PANDORA 1998

Putu Winda K.D
Chapter #17

POHON TABEBUYA

Keheningan sejenak menghampiri di antara jeda dialog mereka, menciptakan sebuah tanda tanya besar terhadap salah satunya. "Siapa kau sebenarnya? Dan untuk apa kau ingin mengulik masa lalu keponakanku sampai seperti ini?" Wanita itu balas bertanya.

"Anggap saja ini adalah imbalanku karena sudah menjaga rahasia gelap keluargamu. Aku pikir kau adalah orang yang bisa diajak kerja sama, Nyonya Mudan?"

Wanita paruh baya yang disebut-sebut sebagai Nyonya Mudan ini pun lantas hanya bisa menghela napasnya yang terasa berat, kini ia benar-benar terdesak oleh keadaan. Oh, bukan hanya oleh keadaan, namun juga oleh gadis muda yang terlalu mengeluarkan atmosfer mengintimidasi di depannya ini.

"Ah, ceritanya agak panjang, Nona, dan sepertinya akan terlalu rumit untuk Anda pahami."

Mendengar dalih dari lawan bicaranya, gadis bergaun merah ini malah semakin mencondongkan badannya ke arah meja sambil menatap lekat-lekat wanita dihadapannya itu. Ia lalu tersenyum tipis seolah meremehkan. "Tapi, aku suka mendengar dongeng yang agak panjang dan rumit seperti katamu itu, Nyonya Mudan. Kau jadi semakin membuatku penasaran dengan jalan ceritanya," ujarnya kemudian.

Wanita paruh baya ini pun lantas hanya berdehem kecil. Ya, sejak awal ia memang sudah tahu bahwa tak akan ada jalan keluar untuk kabur dari gadis licik ini. Entah bagaimana semua aib dan seluk beluk keluarganya bisa sampai bocor ke tangan gadis itu, hingga membuatnya jadi seolah diperas paksa oleh seorang bocah asing. Pada intinya, selama gadis bergaun merah itu masih mengincar keluarganya, maka ia tak akan pernah bisa mengelak walau sekeras apapun ia mencobanya.

"Bisa kau ceritakan kisahnya padaku, Nyonya Mudan?"

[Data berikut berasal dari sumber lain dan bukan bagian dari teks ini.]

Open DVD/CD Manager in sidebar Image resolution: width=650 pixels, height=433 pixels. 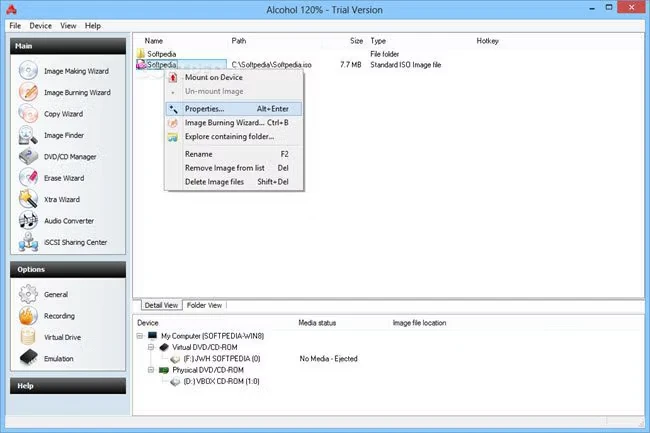(29, 156)
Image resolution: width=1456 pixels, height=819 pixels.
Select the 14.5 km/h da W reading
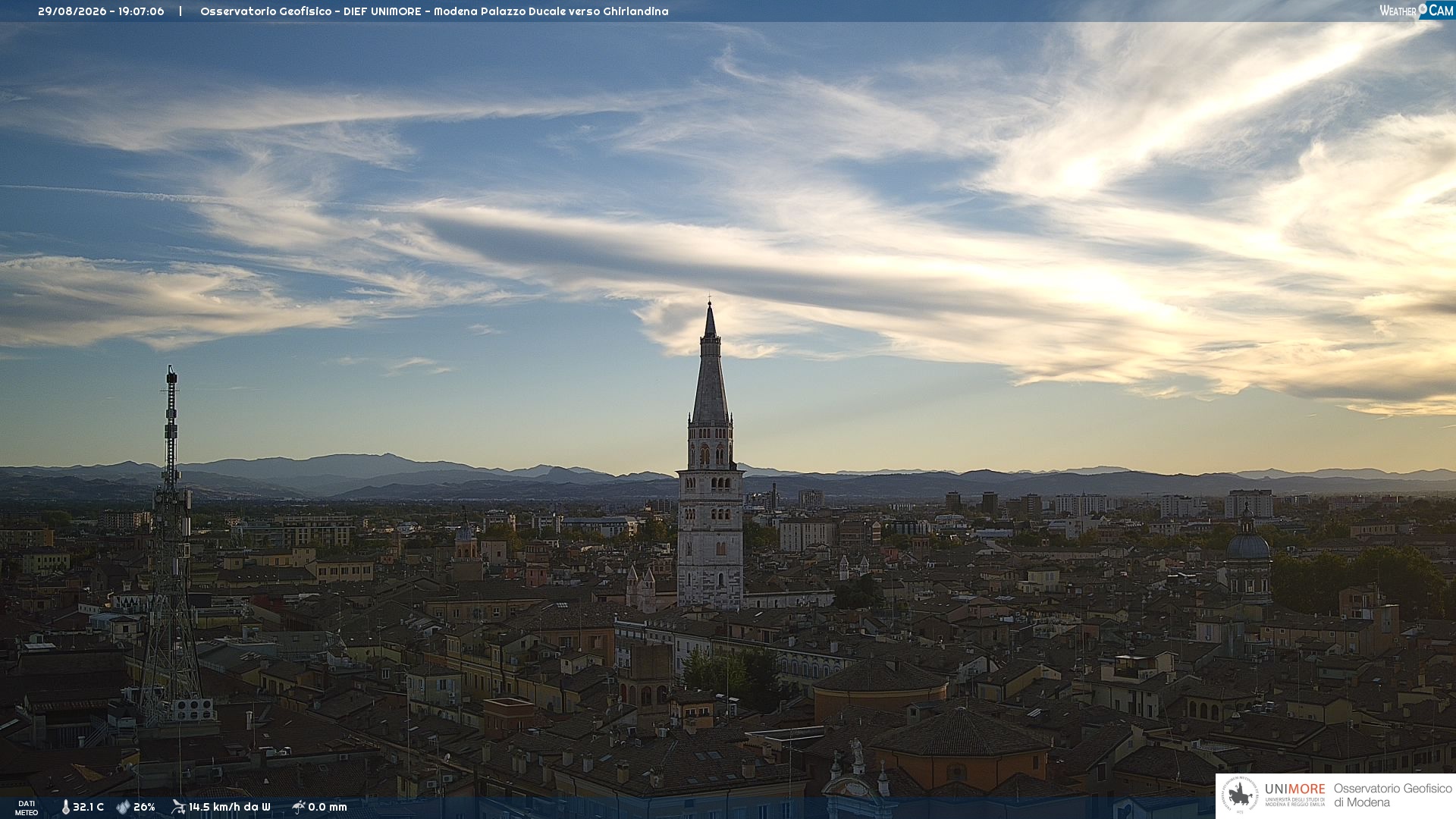pyautogui.click(x=229, y=808)

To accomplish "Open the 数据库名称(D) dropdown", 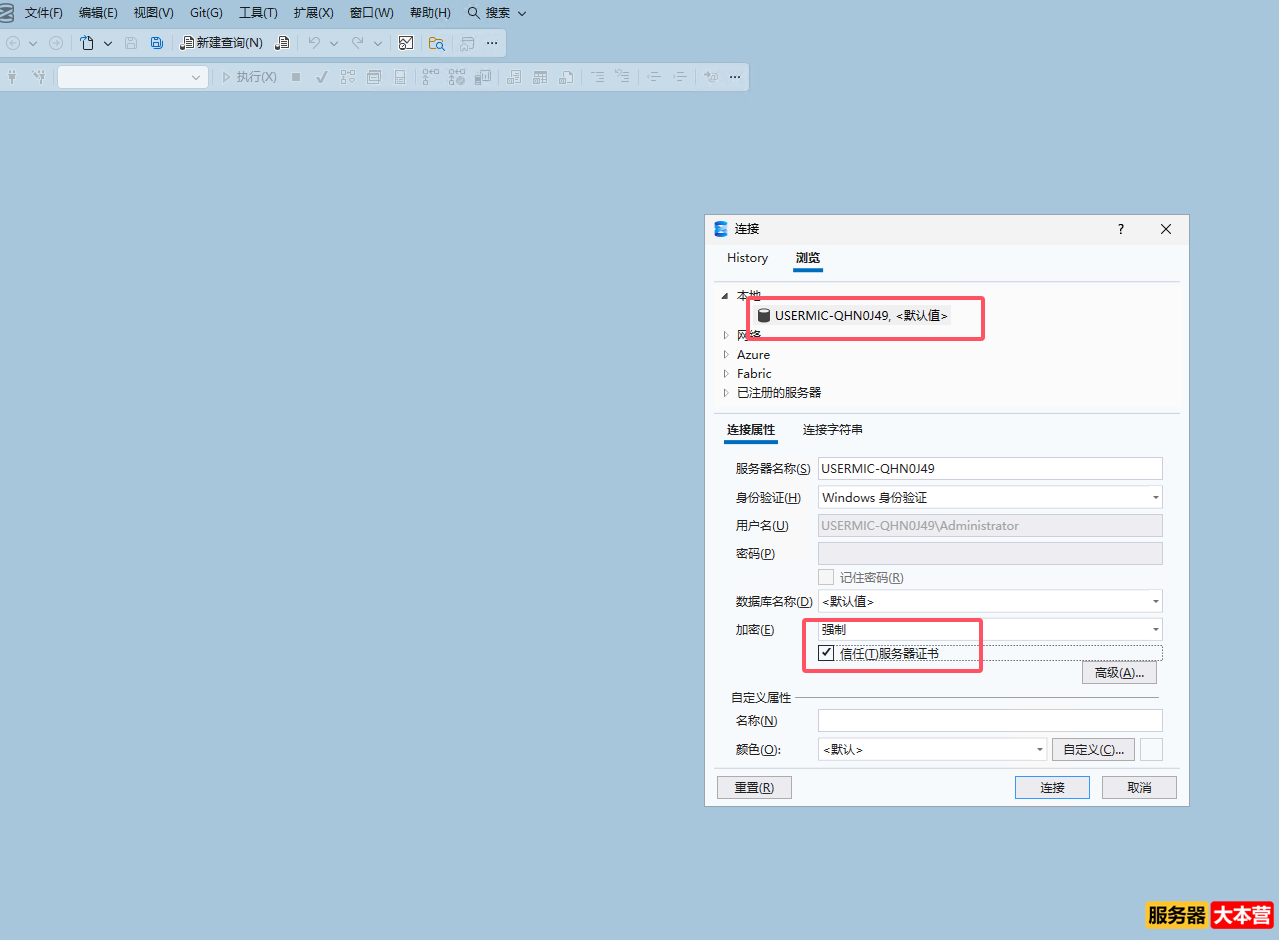I will click(1156, 601).
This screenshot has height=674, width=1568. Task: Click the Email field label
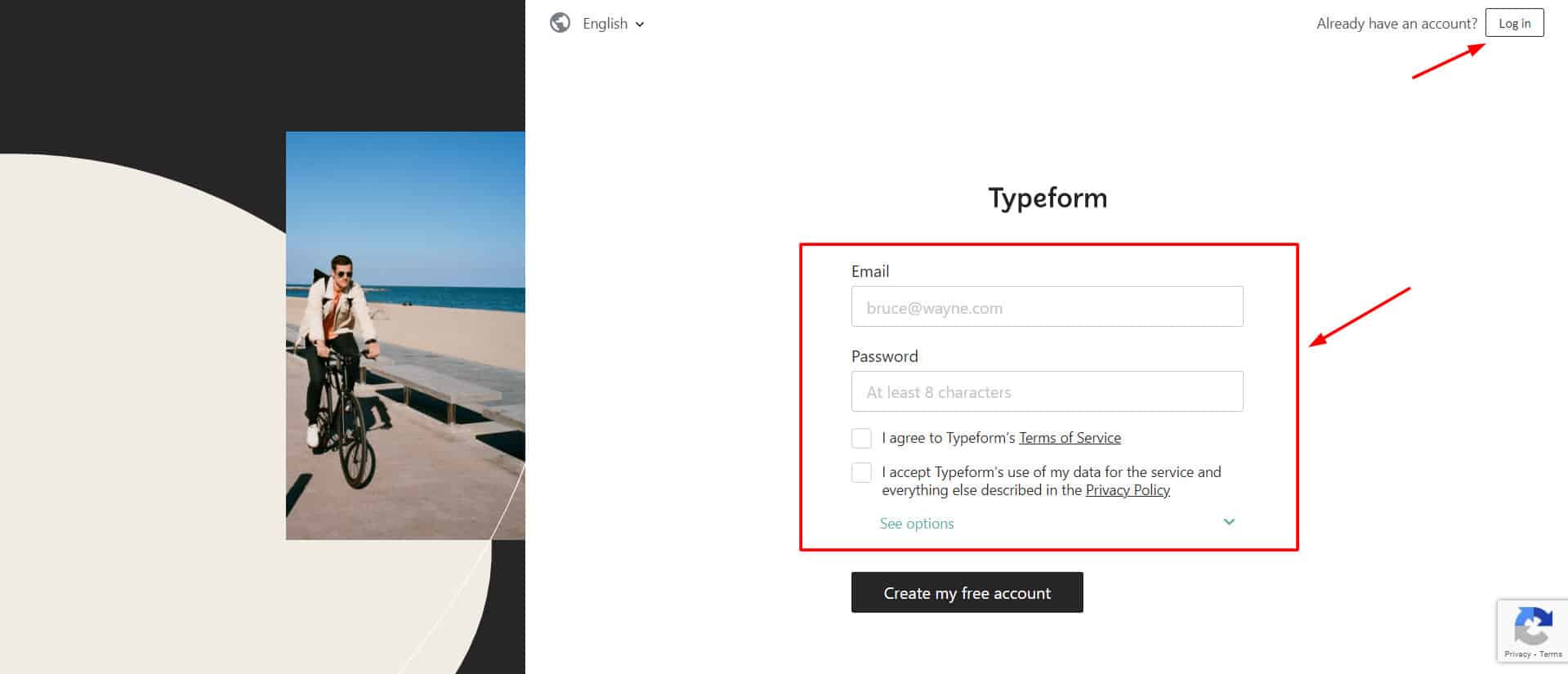(x=870, y=271)
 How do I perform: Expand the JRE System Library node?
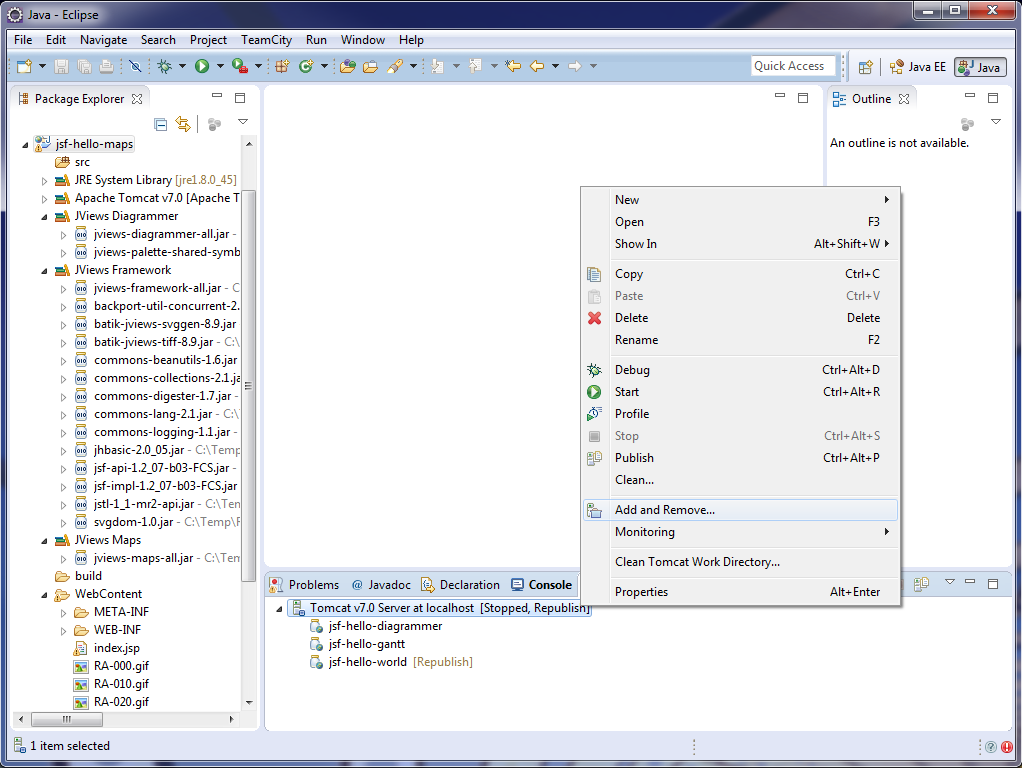pyautogui.click(x=45, y=181)
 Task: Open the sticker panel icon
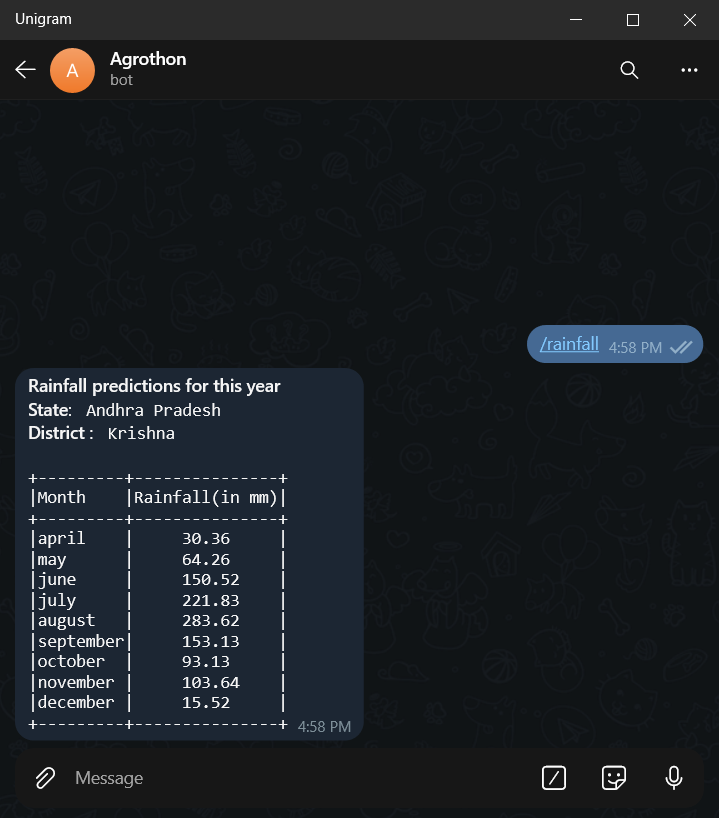(614, 778)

Ah, dunia terlalu kejam. Haruskah ia buka suara untuk membeberkan masa lalu kelam anggota keluarganya sendiri hanya demi sekotak uang pencuci mulut? Ia tentu keberatan, sangat. Namun apakah ada pilihan lain yang dimilikinya saat itu? Tentu saja jawabannya adalah tidak, jika ia masih mau hidup tanpa gunjingan orang lain akibat aib keluarganya sendiri.

"Sekitar bulan April di tahun itu, mereka tiba-tiba menjadwalkan keberangkatannya kembali ke Indonesia."

Apa yang terjadi waktu itu, di tahun 1998? Tahun yang digembar-gemborkan sejak awal cerita. Ratna tentu akan menjadi sangat penasaran jika ia yang mendengarnya, namun kali ini kasusnya berbeda. Bukan Ratna yang akan mendengarkan dongeng bagaikan kotak pandora ini, melainkan jatuh pada seorang gadis asing berpenampilan eksentrik yang sejak tadi membawa aura tekanan besar pada atmosfer di sekitar mereka. 

Jadi, bagaimana kisahnya? Baiklah, mari kita buka kotak 'pandora' pertama. 

Kehidupan pasar ikan pagi itu cukup ramai. Hiruk pikuk manusia-manusia era 20-an ini memenuhi atmosfer pasar, menggemakan belasan ribu frekuensi bunyi pada setiap pita suara yang menyeruak keluar. Pedagang dan pembeli saling adu argumen mengenai nilai harga barang yang cocok untuk mencapai sepakat. Pengunjung pasar lainnya pun beberapa tampak sibuk memilah-milah ikan segar di keranjang beranyaman bambu tali, beberapa yang lain mencaci makinya entah karena ukuran ikan yang kecil ditawarkan dengan harga membumbung atau karena kualitasnya yang tak sebanding dengan ekspektasi mereka. Bergeser sedikit ke sisi kota di sebelahnya, gedung-gedung pencakar langit banyak dibangun kokoh di atas tanah perkotaan padat penduduk ini. Pertokoan, pusat perbelanjaan, kedai-kedai makanan, hingga warung kelontong pun turut memperpadat huru-hara sibuknya kota bergelar mantan Batavia ini.